Jakarta, KPonline – Pembahasan Rancangan Undang-Undang (RUU) Ketenagakerjaan oleh Koalisi Serikat Pekerja–Partai Buruh (KSP-PB) kembali menyoroti salah satu isu krusial dalam dunia kerja: praktik kontrak berkepanjangan atau yang dikenal sebagai “kontrak abadi”. Isu ini dinilai menjadi sumber utama ketidakadilan yang dialami jutaan buruh di Indonesia.
Bagi perusahaan, sistem kontrak dianggap menguntungkan karena memberi keleluasaan dalam menyesuaikan jumlah tenaga kerja sesuai kebutuhan produksi dan kondisi pasar. Risiko juga lebih rendah, sebab perusahaan dapat menghentikan kontrak dengan mudah tanpa beban hukum panjang, sekaligus mengurangi kewajiban membayar pesangon besar, jaminan pensiun, maupun tunjangan jangka panjang.

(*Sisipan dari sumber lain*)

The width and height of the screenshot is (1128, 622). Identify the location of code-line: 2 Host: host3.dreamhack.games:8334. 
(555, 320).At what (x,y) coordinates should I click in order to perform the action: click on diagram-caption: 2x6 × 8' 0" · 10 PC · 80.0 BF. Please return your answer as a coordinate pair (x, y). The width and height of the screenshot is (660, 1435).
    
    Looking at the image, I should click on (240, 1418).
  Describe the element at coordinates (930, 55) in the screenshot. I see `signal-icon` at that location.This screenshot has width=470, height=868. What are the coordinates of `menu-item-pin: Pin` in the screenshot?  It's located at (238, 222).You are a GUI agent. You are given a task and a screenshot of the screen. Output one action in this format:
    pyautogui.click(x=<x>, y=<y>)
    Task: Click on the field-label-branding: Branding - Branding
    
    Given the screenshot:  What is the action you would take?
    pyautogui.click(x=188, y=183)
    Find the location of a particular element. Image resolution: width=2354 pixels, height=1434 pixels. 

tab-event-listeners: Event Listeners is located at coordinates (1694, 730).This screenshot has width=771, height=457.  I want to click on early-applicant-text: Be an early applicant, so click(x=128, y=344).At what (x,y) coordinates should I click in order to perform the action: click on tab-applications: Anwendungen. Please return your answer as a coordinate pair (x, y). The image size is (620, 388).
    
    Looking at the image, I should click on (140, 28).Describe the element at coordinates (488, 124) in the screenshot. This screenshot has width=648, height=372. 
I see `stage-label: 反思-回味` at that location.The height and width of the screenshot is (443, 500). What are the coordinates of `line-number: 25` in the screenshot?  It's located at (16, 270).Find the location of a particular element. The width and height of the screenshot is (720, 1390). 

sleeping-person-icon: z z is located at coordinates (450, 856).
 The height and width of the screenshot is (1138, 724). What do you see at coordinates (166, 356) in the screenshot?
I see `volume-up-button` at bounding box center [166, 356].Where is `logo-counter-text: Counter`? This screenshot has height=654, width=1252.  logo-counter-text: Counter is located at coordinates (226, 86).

Namun, di sisi lain, buruh menanggung beban berat akibat sistem ini. Banyak pekerja yang telah bertahun-tahun mengabdi di perusahaan yang sama, tetapi tetap berstatus kontrak tanpa kepastian diangkat menjadi karyawan tetap. Situasi ini membuat mereka kehilangan kepastian karir, hak-hak penuh sebagai pekerja, hingga kesempatan mendapatkan program kesejahteraan perusahaan.
Koalisi serikat pekerja menilai kondisi tersebut sebagai bentuk eksploitasi terselubung. Mereka menegaskan bahwa praktik “kontrak abadi” harus dihapus karena bertentangan dengan prinsip perlindungan buruh. Menurut para aktivis, pekerja yang telah lama bekerja seharusnya mendapat pengakuan melalui status karyawan tetap, sehingga berhak memperoleh jaminan sosial, perlindungan hukum, dan kepastian karir yang layak.
Di sisi buruh, status karyawan tetap juga memberi dampak positif bagi hubungan industrial. Buruh yang memiliki kepastian kerja cenderung lebih loyal, termotivasi, dan produktif. Hal ini pada akhirnya juga menguntungkan perusahaan karena stabilitas tenaga kerja dapat menekan konflik dan meningkatkan produktivitas.
Meski demikian, sebagian perusahaan masih enggan mengangkat pekerja kontrak menjadi tetap dengan alasan biaya tambahan yang besar, kesulitan pemutusan hubungan kerja, hingga kekhawatiran menurunnya motivasi pekerja. Perdebatan inilah yang membuat isu kontrak vs tetap terus menjadi polemik dalam dunia usaha dan perburuhan.
Dalam konteks tersebut, KSP-PB menegaskan bahwa RUU Ketenagakerjaan harus berpihak pada buruh. Regulasi baru diharapkan tidak hanya memperketat aturan kontrak kerja, tetapi juga menjamin pekerja yang telah bekerja dalam jangka waktu tertentu secara otomatis diangkat menjadi karyawan tetap.
Sekjen FSPMI, Sabilar Rosyad, menekankan pentingnya perubahan ini.
“Kontrak abadi harus dihapus. RUU Ketenagakerjaan yang baru harus menjadi pintu untuk menaikkan derajat karyawan kontrak menjadi karyawan tetap. Tidak boleh ada lagi diskriminasi, baik dalam tunjangan, jaminan sosial, maupun kesempatan karir. Buruh kontrak bekerja sama kerasnya dengan buruh tetap, maka hak-hak mereka pun seharusnya setara,” tegasnya.
Koalisi buruh juga menegaskan bahwa perjuangan ini bukan sekadar persoalan status, tetapi menyangkut masa depan pekerja dan keluarganya. Kepastian kerja menjadi fondasi penting untuk membangun kesejahteraan, pendidikan anak, dan stabilitas sosial.
RUU Ketenagakerjaan yang kini difinalisasi KSP-PB diharapkan menjadi momentum perubahan besar. Jika regulasi baru benar-benar mampu menghapus praktik kontrak abadi dan membuka jalan bagi buruh kontrak untuk menjadi karyawan tetap, maka hal itu akan menjadi tonggak penting dalam sejarah perjuangan buruh di Indonesia. Sebaliknya, jika tuntutan ini diabaikan, polemik kontrak vs tetap akan terus menjadi sumber ketegangan dalam hubungan industrial.